La magnificencia del templo conmueve. Tenemos librito con la liturgia, que comienza con el rezo del Rosario en varias lenguas y de una estampa con el pensamiento del Papa Francisco, que pasa rumbo a la sacristía. Las cámaras de televisión, las máquinas fotográficas, los teléfonos celulares captan las imágenes.

Y comienza la Santa Misa; Fray Carlos Azpiroz, Obispo y Maestro anterior, tiene el privilegio de concelebrar en el Altar. La homilía del Santo Padre anuda las lecturas con reflexiones sobre Santo Domingo y la Orden. Luego vendrá la oración de los fieles en varios idiomas, la comunión de manos de numerosos acólitos, la bendición… El Maestro Bruno pidió al Papa que confirme como lo hizo su antecesor, Honorio III, 800 años atrás, a la Santa Predicación. Al final, la emoción al cantar la Salve Regina y el Oh Lumen Ecclesiae.

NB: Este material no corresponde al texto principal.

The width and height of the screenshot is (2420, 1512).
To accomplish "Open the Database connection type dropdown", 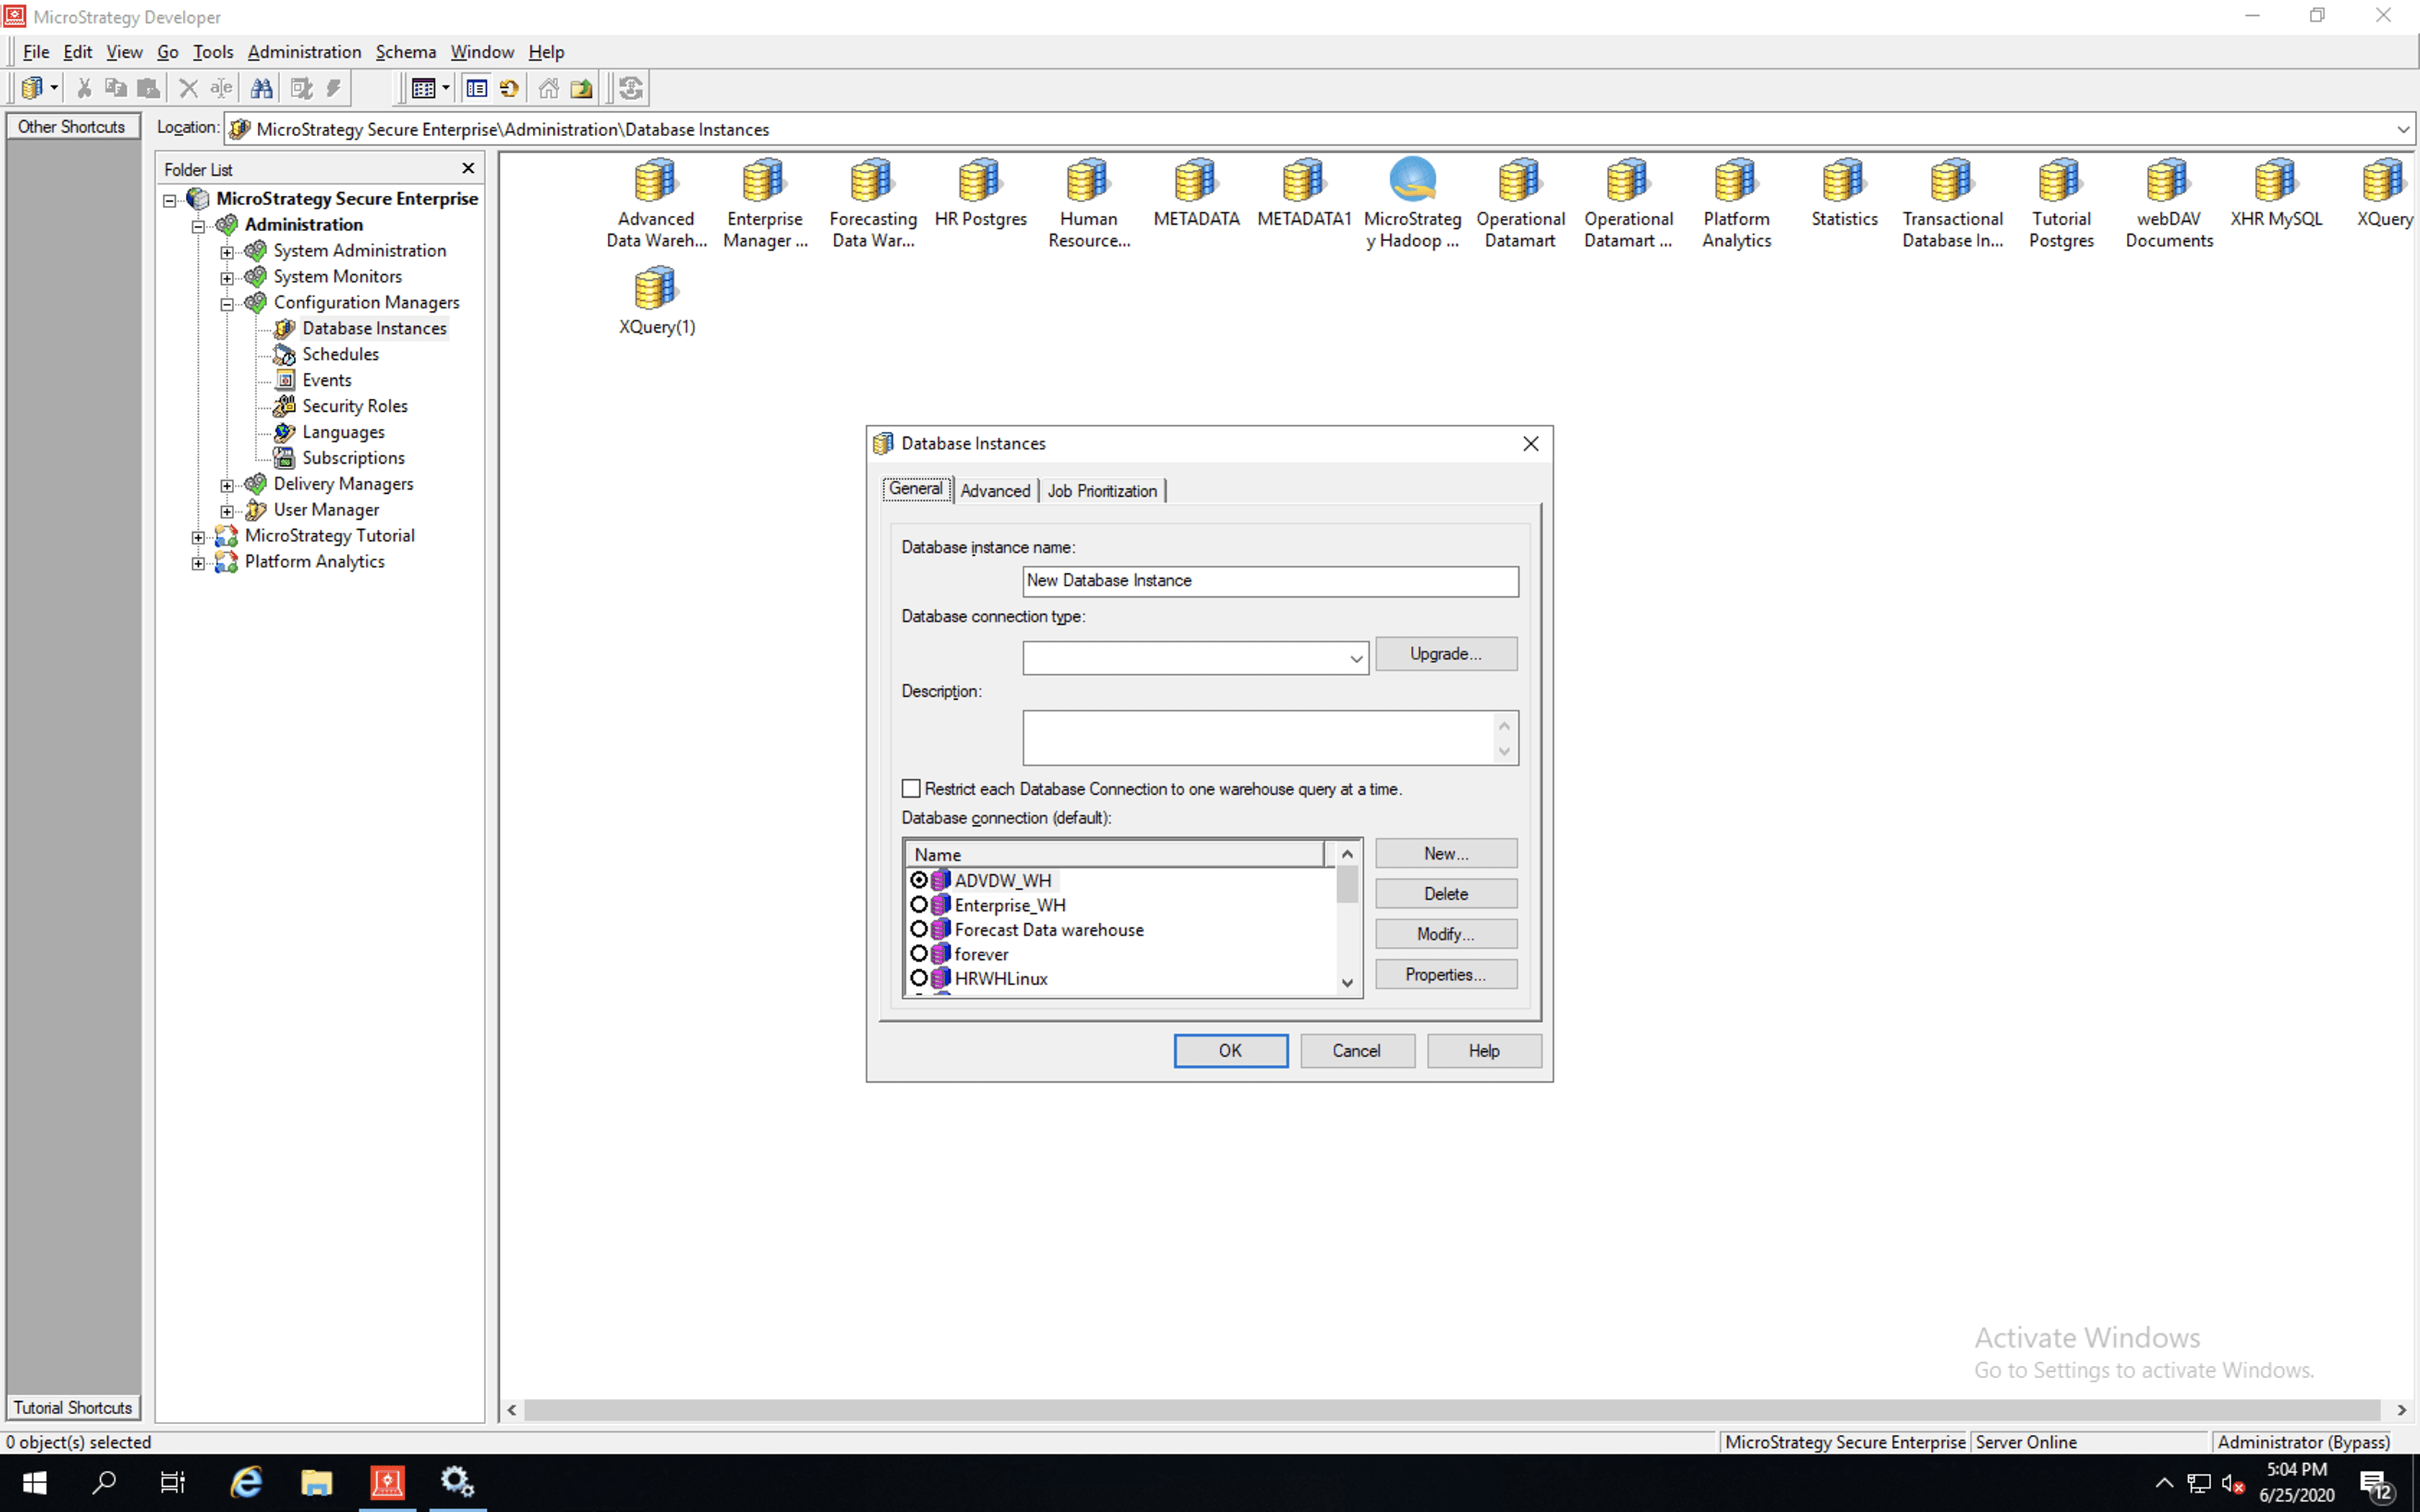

Después vendrá el ágape fraterno ofrecido en el palacio contiguo. Abrazos, fotografías, intercambio de obsequios y direcciones, promesas de mantener la comunicación, de compartir proyectos…

El Congreso concluye. Y sentimos que hemos renovado nuestro ardor, que la misión que iniciamos cuando nos comprometimos a predicar la Buena Nueva y a trabajar en la construcción del Reino ha sido confirmada ¡Gloria a Dios!